İnsanlar sürekli hatalar yapar, düzelttiğini sanarken bile yaptığı hamlenin hata olduğunu anlaması yıllarını alır. Nitekim benim de yıllarımı aldı, belki şu an yaptıklarım da bir hatadır bilmiyorum sadece spontane bir şekilde yaşıyorum.

Yıllar geçti, alışkanlıklarımdan kısa vadede vazgeçtiğimi anlamama yardımcı oldu geçen yıllar. Uzun vadede ise alışkanlıklarım ağzıma sıçtı. Ummadığım vakitlerde, blok edemeyeceğim şekilde yumruk gibi indi beynime. Kalbimi ekarte etmeyi başardım, acı eşiğimi yükselttim bu sayede lakin pişmanlık beynime entegre olduğunda çaresizliğe saplandım.

Hayatlarımız bize sunulmuş birer koridordan ibarettir, sürekli insanlar gelir soluklanır ve giderler. Kendinizi o koridordan dışarıya çekip uzaktan seyretmeyi deneyin, aslında geçen insanların sürekli tekerrür ettiğini idrak edeceksiniz.

Alıştığını sanıyor insan, koridorun kalabalıklığında kendi yalnızlığının farkına varamadan. Yıllar geçiyor binlerce insana eşlik ederek, Kesik bir bilekten süzülen kanın son demleri gibi azalıyor artık koridordan geçen insanlar ve o an anlıyorsun aslında alışmadığını, alışmanın sadece vicdani ret olduğunu.

Çok kadın geçti hayatımdan, az kadının izi kaldı hayatımda. Arabanın farına yakalanan tavşan gibi, bakakaldım arkalarından. Bir süre sonra iz bırakamayan kadınlar geldi, silerler sandım sadece anlık hafiflettiler. Unutmak diye bir şeyin var olduğunu sanırdım uzun zaman önce, yaşadıkça öğrendim ki unutmak sandığımız alışmakmış. Dahası alıştığını sanmakmış.

Takriben üç sene süren bir ilişki yaşadım bundan üç sene evvel. On altı yaşındaydım başladığında, bittiğinde ise on dokuz. Oturmamıştı hayatımda hiçbir taş yerine, buna rağmen bir şeyleri kurtarmak adına sürekli bir mücadele içerisindeydik. Hor kullanılan her şey yıpranır, bizim de duygularımız ve birbirimize olan tahammülümüz yıpranmıştı. Bittiğini anlamaya ikimizin de inanası gelmiyordu ve bunu artık anlaşılır bir dille ortaya koymanın vakti gelmişti. Bir anda olmadı hiçbir şey aksine kör bir bıçakla acıta acıta kestik aramızdaki bağları.

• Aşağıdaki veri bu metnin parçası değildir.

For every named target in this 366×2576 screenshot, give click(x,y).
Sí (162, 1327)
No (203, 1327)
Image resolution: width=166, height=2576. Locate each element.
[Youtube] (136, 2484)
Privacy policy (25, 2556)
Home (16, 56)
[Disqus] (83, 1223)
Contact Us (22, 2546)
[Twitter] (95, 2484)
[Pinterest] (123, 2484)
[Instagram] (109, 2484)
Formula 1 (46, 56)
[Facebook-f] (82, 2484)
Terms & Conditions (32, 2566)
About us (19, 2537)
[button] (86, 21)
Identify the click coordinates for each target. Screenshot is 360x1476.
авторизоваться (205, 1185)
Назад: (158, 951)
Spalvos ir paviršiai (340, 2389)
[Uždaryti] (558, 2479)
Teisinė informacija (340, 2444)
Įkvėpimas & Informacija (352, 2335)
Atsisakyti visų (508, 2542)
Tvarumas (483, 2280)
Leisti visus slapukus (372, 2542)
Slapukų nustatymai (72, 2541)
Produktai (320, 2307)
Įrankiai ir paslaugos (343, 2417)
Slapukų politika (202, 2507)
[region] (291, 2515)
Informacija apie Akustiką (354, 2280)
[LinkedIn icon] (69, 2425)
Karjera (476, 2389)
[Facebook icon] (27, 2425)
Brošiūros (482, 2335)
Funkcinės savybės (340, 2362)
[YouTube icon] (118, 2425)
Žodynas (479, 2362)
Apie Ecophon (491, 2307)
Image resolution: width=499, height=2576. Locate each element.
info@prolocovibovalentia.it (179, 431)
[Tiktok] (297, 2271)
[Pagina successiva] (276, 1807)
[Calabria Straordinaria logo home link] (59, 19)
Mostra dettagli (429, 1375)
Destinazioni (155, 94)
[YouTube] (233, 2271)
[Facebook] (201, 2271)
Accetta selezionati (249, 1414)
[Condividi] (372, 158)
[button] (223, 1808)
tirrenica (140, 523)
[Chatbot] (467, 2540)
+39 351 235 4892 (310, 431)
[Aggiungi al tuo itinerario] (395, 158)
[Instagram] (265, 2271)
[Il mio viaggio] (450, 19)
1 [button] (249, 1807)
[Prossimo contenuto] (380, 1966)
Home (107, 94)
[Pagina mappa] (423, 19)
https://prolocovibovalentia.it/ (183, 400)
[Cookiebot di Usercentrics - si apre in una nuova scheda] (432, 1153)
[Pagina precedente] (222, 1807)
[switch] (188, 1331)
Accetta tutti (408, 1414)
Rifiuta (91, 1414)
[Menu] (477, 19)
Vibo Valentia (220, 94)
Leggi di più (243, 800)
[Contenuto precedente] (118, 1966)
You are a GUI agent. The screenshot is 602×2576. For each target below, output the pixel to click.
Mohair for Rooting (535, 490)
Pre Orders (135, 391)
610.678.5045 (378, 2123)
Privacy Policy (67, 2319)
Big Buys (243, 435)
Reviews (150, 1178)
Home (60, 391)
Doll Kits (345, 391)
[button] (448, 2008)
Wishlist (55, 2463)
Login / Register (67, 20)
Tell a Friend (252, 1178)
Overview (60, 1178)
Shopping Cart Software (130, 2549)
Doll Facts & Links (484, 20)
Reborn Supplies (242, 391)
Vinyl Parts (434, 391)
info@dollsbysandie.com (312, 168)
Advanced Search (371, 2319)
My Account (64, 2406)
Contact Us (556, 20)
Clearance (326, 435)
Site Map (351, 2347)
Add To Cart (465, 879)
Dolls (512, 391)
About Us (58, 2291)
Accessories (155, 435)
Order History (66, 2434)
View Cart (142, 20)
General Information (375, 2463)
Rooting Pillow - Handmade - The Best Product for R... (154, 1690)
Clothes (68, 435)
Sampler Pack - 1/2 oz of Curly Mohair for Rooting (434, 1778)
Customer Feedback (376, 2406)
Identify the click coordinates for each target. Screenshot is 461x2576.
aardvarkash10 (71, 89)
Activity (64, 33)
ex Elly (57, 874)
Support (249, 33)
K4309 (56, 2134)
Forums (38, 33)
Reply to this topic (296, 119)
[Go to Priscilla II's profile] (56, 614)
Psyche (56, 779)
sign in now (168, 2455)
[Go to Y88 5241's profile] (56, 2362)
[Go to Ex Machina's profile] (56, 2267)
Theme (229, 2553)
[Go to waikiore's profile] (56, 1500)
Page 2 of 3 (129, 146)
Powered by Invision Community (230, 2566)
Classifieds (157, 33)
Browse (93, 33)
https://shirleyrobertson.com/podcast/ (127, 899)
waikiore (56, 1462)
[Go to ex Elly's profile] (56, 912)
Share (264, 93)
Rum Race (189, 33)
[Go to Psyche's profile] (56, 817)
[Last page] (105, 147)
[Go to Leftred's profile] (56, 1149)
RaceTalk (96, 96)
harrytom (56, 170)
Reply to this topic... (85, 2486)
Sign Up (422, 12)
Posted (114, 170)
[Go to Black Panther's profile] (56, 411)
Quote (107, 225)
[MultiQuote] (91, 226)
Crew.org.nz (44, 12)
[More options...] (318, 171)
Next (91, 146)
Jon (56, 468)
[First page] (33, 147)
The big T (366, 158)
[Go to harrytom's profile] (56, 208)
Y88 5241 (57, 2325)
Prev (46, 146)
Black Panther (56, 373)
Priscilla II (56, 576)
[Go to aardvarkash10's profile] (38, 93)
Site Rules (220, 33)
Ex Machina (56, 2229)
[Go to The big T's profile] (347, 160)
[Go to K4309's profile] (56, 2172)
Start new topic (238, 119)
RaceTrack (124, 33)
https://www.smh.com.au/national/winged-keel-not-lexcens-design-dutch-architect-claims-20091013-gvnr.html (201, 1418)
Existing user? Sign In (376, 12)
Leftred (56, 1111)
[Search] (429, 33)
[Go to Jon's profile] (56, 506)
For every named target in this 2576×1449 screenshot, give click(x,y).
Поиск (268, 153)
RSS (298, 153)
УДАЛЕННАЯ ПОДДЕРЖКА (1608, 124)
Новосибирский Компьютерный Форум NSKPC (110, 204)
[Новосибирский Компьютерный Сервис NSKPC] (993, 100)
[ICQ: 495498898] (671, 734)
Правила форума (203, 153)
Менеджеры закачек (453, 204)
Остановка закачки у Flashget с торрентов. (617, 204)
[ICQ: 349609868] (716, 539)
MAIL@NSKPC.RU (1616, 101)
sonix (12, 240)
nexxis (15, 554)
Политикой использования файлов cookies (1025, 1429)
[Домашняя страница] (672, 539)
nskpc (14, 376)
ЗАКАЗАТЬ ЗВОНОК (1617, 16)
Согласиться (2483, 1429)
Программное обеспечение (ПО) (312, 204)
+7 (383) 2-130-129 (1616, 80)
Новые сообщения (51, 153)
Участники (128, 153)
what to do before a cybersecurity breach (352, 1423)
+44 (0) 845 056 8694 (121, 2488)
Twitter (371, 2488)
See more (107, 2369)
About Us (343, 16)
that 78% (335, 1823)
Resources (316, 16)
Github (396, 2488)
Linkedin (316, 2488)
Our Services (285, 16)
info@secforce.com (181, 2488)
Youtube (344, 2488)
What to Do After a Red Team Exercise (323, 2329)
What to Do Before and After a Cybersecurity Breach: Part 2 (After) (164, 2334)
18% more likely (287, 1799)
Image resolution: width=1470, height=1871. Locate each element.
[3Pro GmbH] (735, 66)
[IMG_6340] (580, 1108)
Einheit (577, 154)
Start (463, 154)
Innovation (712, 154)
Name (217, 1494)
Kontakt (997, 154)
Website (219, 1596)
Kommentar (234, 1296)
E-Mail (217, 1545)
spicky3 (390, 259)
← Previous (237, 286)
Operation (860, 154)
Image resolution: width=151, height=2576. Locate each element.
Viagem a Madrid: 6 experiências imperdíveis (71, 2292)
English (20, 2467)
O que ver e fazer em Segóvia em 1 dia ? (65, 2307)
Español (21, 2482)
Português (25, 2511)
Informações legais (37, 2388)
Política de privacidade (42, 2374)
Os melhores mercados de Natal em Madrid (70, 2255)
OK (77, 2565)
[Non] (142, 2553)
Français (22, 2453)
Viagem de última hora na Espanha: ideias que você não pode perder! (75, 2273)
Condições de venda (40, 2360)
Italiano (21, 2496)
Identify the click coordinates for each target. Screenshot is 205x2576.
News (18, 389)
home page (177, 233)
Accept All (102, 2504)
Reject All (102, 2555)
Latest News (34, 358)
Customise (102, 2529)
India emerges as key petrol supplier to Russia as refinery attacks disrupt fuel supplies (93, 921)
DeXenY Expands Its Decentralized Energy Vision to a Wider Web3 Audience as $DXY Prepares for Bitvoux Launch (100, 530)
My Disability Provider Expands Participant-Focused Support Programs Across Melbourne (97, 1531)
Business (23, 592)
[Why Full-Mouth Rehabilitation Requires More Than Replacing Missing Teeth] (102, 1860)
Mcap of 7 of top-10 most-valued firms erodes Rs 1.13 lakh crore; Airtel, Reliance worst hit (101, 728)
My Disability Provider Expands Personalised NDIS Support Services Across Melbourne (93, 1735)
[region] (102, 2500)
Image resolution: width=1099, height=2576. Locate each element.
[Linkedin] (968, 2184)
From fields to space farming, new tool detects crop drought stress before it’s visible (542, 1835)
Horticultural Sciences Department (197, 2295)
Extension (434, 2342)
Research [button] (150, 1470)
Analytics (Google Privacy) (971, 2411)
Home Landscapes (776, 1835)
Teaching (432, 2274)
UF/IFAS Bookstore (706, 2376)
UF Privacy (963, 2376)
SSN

Yörüngesinden sapan bir elektron gibi savruldum günlerce, aradan iki sene geçti. Her çarptığım duvarda pişmanlık kat sayım artıyordu ve ben büyüyordum. Bakış açım genişlerken, içimdeki dünyaya sığamıyordum. İlk defa onu tam anlamıyla kaybettiğimin yaşadığı bir ilişkiden sonra farkına vardım. Sadece hal- hatır sormak için aradığımda, dinledim onun ağzından başka bir adama aşık olduğunu. O kadar yıldan sonra, onca çekilen cefadan sonra ağır geldi fakat susup sahte bir tebessümle ekarte ettim hüznümü.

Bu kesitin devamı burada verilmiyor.